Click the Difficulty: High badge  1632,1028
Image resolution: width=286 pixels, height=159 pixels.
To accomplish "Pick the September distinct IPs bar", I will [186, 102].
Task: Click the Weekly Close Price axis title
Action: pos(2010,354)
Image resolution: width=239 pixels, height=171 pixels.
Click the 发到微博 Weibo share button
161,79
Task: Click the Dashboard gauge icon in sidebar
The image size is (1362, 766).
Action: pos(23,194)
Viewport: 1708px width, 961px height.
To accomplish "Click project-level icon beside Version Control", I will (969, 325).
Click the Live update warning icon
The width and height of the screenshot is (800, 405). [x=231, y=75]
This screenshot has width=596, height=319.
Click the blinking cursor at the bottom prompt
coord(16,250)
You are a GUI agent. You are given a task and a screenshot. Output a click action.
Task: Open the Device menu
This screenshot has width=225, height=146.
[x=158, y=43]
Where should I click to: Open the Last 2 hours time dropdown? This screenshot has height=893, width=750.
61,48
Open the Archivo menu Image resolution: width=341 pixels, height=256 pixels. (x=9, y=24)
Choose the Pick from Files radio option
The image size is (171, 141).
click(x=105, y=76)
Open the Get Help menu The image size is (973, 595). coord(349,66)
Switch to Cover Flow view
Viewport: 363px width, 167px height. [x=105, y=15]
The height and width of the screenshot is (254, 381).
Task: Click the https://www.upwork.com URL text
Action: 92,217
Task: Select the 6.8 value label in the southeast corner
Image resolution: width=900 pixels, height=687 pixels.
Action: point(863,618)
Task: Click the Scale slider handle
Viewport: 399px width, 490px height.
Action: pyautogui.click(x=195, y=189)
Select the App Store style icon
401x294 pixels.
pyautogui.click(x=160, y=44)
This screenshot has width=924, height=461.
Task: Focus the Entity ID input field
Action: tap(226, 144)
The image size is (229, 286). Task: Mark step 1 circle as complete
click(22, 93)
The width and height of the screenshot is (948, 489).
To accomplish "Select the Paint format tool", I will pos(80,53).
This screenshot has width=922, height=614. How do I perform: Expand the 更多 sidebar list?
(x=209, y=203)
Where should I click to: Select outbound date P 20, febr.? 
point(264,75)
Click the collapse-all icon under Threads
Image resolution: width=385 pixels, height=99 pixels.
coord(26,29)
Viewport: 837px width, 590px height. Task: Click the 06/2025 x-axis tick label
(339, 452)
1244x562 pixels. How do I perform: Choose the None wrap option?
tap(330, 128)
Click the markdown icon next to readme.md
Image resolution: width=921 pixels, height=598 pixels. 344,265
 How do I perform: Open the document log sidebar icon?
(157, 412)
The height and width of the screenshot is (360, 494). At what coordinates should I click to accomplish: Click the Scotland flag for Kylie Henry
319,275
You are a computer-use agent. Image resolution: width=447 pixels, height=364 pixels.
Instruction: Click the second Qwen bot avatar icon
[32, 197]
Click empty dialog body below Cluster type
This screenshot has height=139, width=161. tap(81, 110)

### Stated exercise
Retype the lines of the records, beginning at the line that contains "How do I perform: Open" and continuing through the end of the records.

### Written solution
 How do I perform: Open the document log sidebar icon?
(157, 412)
The height and width of the screenshot is (360, 494). At what coordinates should I click to accomplish: Click the Scotland flag for Kylie Henry
319,275
You are a computer-use agent. Image resolution: width=447 pixels, height=364 pixels.
Instruction: Click the second Qwen bot avatar icon
[32, 197]
Click empty dialog body below Cluster type
This screenshot has height=139, width=161. tap(81, 110)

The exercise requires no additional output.